_What you should do_
Which lines in the material below contain the string "radio", with case counting? Pick out each one and copy it.

_Record set_
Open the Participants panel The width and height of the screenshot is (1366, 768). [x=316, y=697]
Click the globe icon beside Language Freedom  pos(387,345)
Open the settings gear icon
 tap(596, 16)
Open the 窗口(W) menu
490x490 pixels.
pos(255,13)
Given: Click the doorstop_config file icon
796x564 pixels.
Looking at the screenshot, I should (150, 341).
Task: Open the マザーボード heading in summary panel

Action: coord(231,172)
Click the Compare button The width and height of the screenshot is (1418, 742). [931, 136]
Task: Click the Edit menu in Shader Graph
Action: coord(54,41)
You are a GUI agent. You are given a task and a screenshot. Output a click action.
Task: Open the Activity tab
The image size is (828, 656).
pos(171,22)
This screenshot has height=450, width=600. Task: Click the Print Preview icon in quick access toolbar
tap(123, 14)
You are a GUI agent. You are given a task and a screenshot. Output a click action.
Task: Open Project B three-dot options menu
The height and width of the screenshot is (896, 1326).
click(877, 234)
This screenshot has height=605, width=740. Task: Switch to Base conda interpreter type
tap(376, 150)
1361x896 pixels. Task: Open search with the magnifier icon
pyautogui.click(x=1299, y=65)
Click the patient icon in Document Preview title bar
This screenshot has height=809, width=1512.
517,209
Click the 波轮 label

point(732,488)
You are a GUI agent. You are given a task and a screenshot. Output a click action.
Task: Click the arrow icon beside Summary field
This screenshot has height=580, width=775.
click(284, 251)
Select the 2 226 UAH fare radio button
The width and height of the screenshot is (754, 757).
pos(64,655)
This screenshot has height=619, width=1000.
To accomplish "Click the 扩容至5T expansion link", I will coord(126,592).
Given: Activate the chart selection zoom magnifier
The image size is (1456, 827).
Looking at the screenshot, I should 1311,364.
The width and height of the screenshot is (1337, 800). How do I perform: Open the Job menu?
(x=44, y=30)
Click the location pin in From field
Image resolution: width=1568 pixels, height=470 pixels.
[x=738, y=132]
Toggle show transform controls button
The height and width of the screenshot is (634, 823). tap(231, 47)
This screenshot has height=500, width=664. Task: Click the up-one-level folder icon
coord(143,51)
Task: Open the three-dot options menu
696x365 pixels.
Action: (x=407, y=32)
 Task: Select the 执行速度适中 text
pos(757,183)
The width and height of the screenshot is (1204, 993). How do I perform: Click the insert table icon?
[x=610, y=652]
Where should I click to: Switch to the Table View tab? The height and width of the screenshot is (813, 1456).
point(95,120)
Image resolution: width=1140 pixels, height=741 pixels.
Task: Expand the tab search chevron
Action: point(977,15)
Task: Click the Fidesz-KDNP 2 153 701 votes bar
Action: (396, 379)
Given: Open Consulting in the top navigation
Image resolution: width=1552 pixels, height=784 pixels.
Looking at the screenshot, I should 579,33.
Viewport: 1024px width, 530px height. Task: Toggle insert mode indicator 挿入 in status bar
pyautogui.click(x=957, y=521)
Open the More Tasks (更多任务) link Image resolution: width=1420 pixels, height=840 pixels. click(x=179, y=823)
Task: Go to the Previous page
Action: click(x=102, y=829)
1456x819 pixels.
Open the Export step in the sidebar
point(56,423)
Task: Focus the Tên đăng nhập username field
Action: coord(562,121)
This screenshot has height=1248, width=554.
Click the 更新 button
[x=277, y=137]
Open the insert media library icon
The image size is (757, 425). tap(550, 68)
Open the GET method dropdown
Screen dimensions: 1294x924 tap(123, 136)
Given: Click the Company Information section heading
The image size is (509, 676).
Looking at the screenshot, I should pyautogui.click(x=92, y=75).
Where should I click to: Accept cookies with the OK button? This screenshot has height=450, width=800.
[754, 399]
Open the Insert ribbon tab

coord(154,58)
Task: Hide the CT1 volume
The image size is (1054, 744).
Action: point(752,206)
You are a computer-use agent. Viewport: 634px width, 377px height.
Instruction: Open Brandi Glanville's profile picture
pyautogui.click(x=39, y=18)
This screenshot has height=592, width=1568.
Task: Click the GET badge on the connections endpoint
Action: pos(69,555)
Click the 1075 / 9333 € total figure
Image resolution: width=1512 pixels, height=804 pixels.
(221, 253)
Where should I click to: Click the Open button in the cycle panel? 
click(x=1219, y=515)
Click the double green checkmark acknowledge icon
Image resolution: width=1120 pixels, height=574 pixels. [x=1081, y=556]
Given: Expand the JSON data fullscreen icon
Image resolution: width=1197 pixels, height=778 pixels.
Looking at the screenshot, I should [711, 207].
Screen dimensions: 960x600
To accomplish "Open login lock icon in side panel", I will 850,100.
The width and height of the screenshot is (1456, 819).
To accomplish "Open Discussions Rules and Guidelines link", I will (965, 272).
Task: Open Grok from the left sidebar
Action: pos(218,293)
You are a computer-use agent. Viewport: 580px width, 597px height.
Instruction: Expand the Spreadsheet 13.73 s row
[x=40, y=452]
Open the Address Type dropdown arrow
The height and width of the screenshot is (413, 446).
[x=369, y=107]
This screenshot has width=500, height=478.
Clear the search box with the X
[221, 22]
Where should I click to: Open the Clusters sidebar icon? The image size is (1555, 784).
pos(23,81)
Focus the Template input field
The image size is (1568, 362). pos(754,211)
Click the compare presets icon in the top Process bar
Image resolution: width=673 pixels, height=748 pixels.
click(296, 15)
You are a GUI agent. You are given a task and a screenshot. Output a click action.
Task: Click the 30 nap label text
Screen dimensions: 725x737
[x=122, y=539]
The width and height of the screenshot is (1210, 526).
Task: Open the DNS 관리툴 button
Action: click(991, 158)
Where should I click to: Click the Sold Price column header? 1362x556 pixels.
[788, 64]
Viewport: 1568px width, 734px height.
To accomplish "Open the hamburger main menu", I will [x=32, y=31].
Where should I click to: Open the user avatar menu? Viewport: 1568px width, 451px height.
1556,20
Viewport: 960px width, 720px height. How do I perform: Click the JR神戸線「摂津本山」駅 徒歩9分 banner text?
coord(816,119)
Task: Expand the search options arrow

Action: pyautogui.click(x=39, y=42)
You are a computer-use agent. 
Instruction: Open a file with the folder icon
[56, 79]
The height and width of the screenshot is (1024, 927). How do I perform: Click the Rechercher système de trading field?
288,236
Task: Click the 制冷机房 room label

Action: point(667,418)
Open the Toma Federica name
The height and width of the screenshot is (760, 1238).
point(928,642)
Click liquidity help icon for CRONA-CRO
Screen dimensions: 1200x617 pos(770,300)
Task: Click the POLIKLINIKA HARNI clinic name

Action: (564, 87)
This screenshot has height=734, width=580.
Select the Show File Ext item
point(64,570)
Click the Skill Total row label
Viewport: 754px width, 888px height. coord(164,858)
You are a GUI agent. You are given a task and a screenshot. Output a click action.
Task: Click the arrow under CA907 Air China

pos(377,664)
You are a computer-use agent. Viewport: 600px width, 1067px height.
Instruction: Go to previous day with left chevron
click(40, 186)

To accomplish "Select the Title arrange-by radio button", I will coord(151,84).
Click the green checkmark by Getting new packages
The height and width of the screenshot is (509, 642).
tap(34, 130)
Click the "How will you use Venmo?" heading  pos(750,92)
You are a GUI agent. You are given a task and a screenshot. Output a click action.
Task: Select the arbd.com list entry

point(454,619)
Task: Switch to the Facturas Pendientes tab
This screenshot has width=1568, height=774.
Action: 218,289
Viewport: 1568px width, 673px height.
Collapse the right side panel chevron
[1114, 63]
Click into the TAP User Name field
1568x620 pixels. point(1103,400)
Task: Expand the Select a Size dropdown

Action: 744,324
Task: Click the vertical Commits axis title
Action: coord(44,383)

_Answer for the task_
Select the 2 226 UAH fare radio button
To accomplish "Select the Title arrange-by radio button", I will coord(151,84).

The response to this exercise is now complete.